Begriffserläuterungen
Dieses Kapitel erklärt die zentralen Begriffe des § 8a SGB VIII, insbesondere den Personenkreis, der durch den Schutzauftrag abgedeckt ist, und das Konzept der "gewichtigen Anhaltspunkte" für eine Kindeswohlgefährdung.
Anforderungen an das Jugendamt
Dieses Kapitel untersucht die spezifischen Anforderungen, die der § 8a SGB VIII an das Jugendamt stellt. Dazu gehören die Abschätzung des Gefährdungsrisikos, die Gewährung von Hilfen und die Zusammenarbeit mit anderen Stellen.
Anforderungen an die freien Jugendhilfeträger
Das Kapitel beleuchtet die Rolle der freien Jugendhilfeträger im Kontext des Schutzauftrags.

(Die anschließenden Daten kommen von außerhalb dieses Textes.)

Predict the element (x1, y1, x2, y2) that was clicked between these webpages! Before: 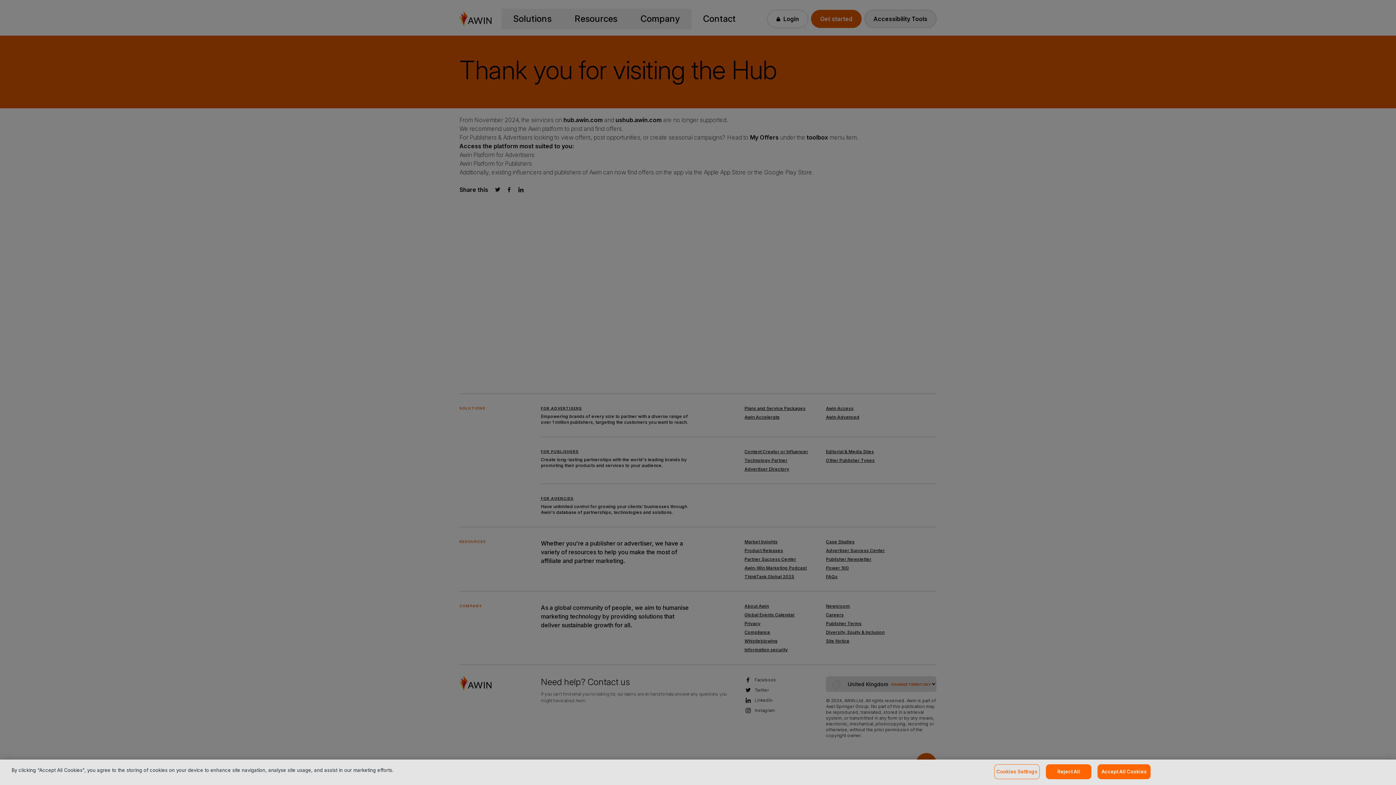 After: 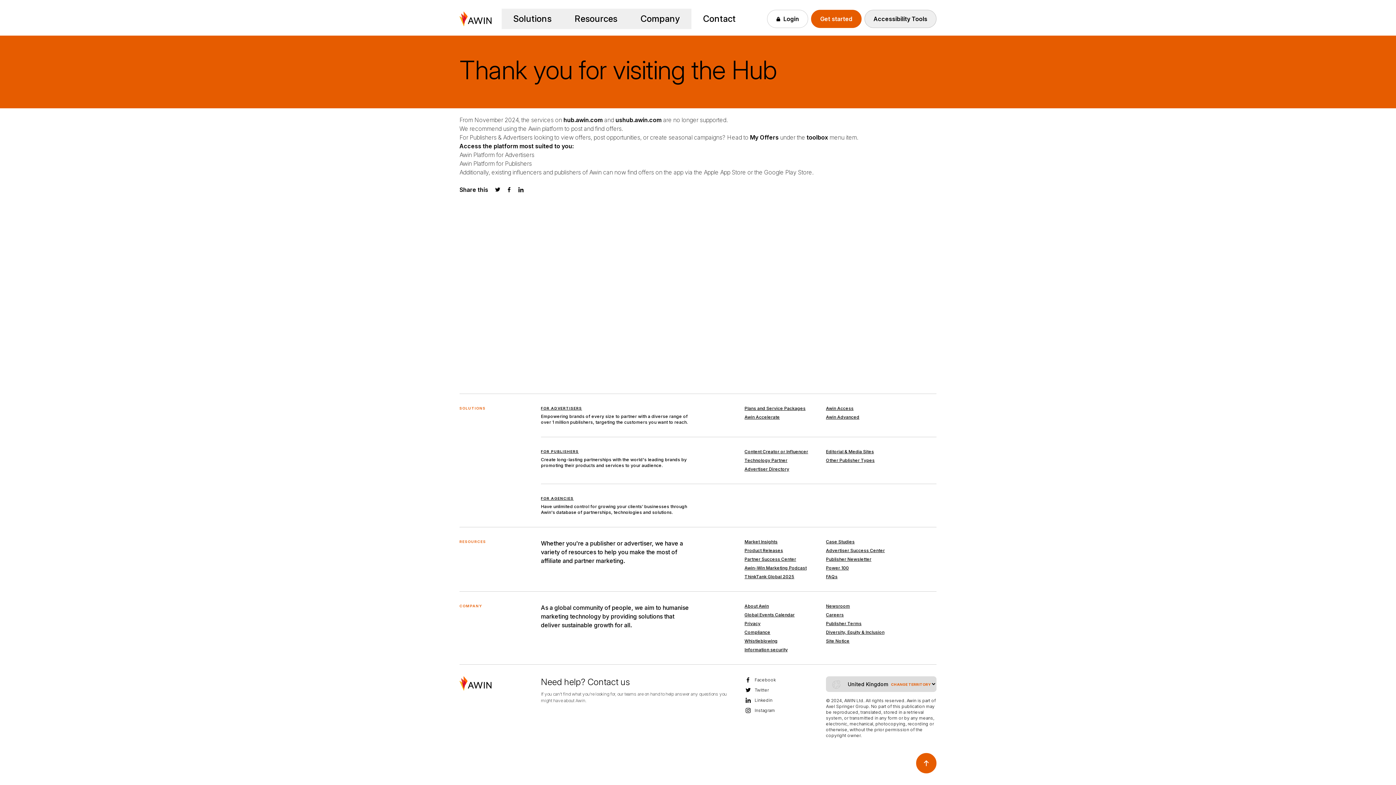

Es beschreibt die Aufgaben der Fachkräfte in Einrichtungen der freien Kinder- und Jugendhilfe und die Bedeutung der Zusammenarbeit mit dem Jugendamt.
Schlüsselwörter
Die wichtigsten Schlüsselwörter dieser Arbeit sind Kindeswohlgefährdung, Schutzauftrag, § 8a SGB VIII, Jugendamt, freie Jugendhilfe, gewichtige Anhaltspunkte, Gefährdungsrisiko, Zusammenarbeit, Hilfen.
Häufig gestellte Fragen
Was regelt der § 8a SGB VIII?
Der § 8a des Sozialgesetzbuches VIII (SGB VIII) regelt den staatlichen Schutzauftrag bei Kindeswohlgefährdung und legt fest, wie das Jugendamt und andere Träger bei Anhaltspunkten für eine Gefährdung vorgehen müssen.
Was sind „gewichtige Anhaltspunkte“ für eine Kindeswohlgefährdung?

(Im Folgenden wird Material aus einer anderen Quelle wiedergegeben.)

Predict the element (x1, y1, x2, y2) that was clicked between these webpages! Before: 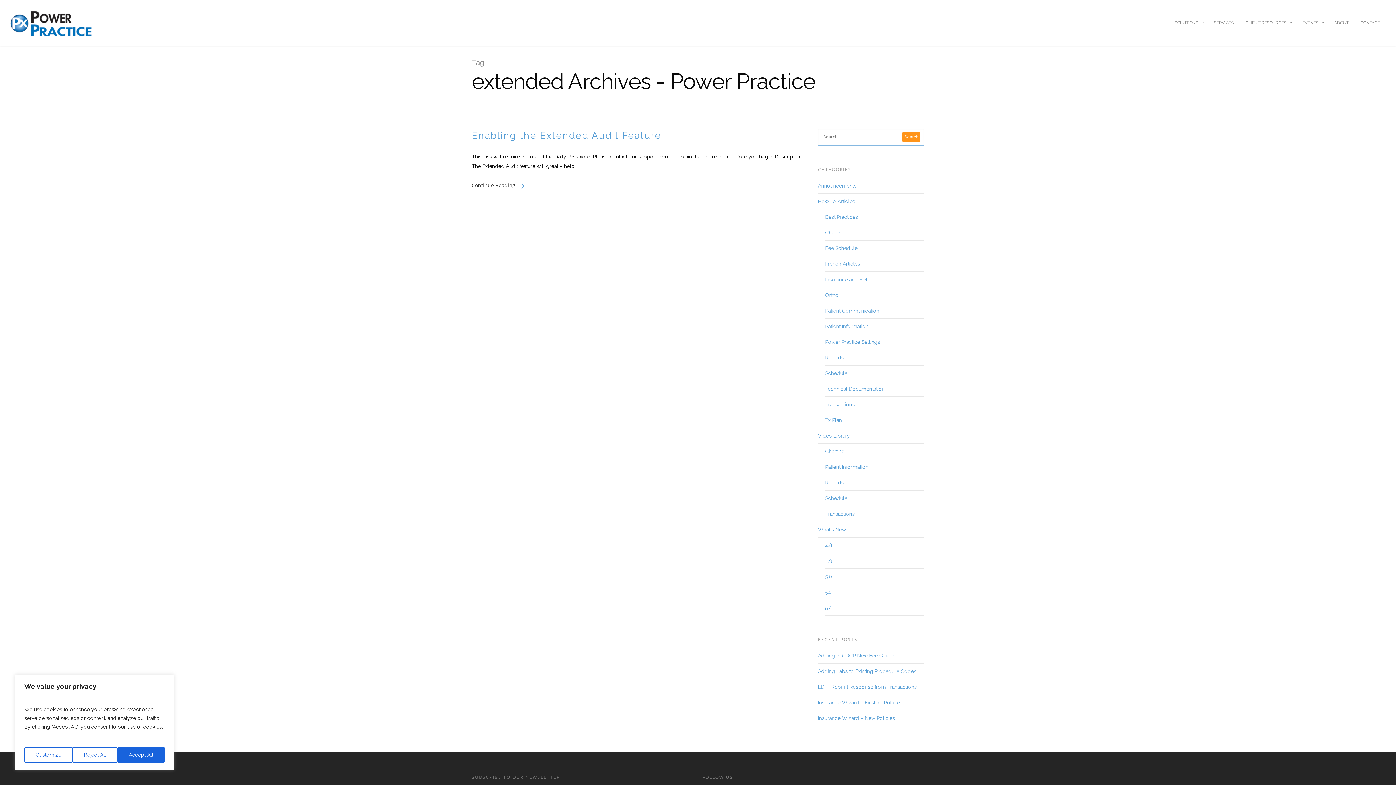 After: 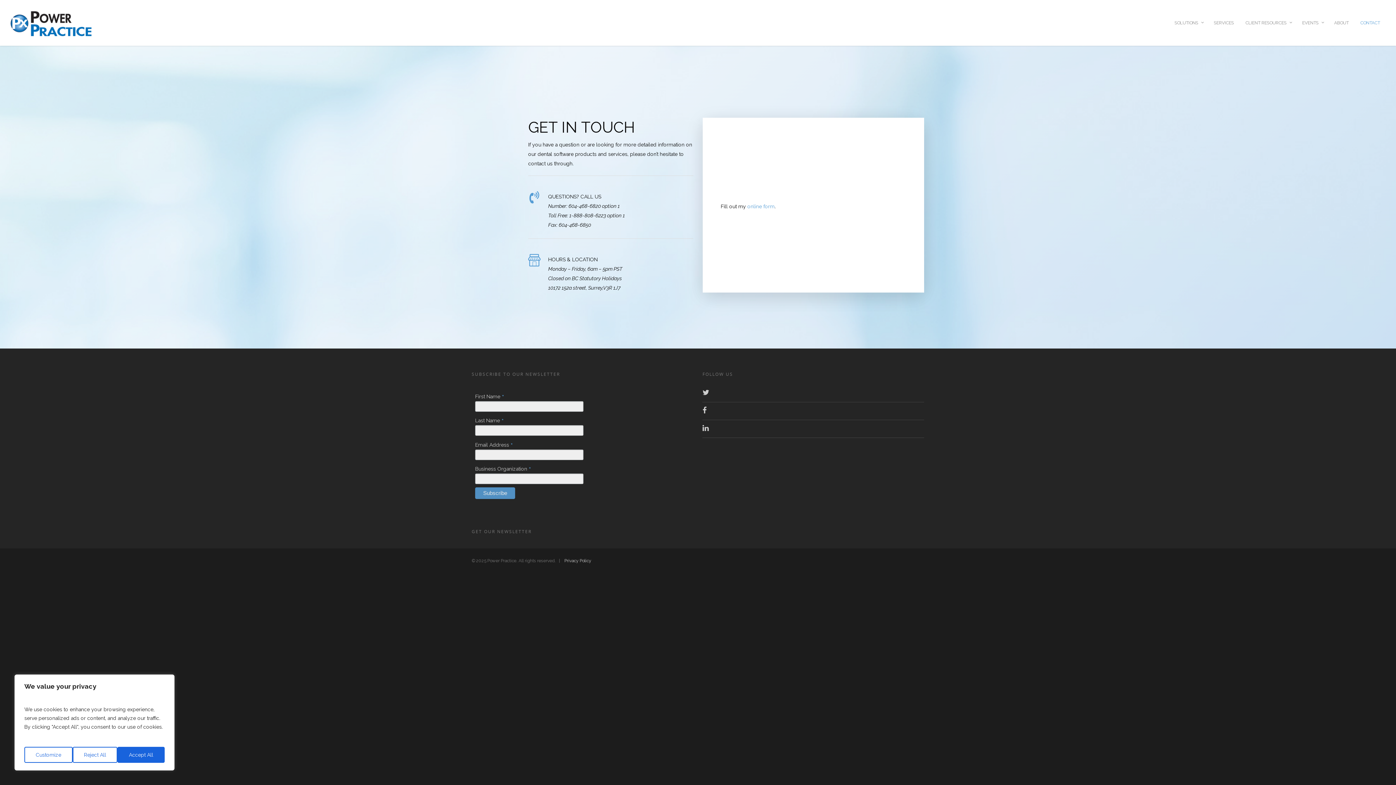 Action: label: CONTACT bbox: (1355, 10, 1385, 45)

Dies sind konkrete Hinweise auf eine Gefährdung des körperlichen, geistigen oder seelischen Wohls eines Kindes, wie etwa Anzeichen von Vernachlässigung, Misshandlung oder sexuellem Missbrauch.
Welche Aufgaben hat das Jugendamt im Gefährdungsfall?
Das Jugendamt muss das Gefährdungsrisiko im Zusammenwirken mehrerer Fachkräfte abschätzen, die Personensorgeberechtigten einbeziehen (sofern der Schutz nicht gefährdet wird) und notwendige Hilfen anbieten.
Welche Anforderungen gelten für freie Jugendhilfeträger?
Freie Träger sind verpflichtet, bei Bekanntwerden von Gefährdungshinweisen eine Risikoabschätzung vorzunehmen und eine insoweit erfahrene Fachkraft beratend hinzuzuziehen.
Wie sieht die Zusammenarbeit zwischen Fachkräften aus?
Der Schutzauftrag erfordert eine enge Kooperation. Fachkräfte müssen im Team arbeiten und bei Bedarf externe Expertise (insoweit erfahrene Fachkräfte) nutzen, um eine fundierte Entscheidung über das weitere Vorgehen zu treffen.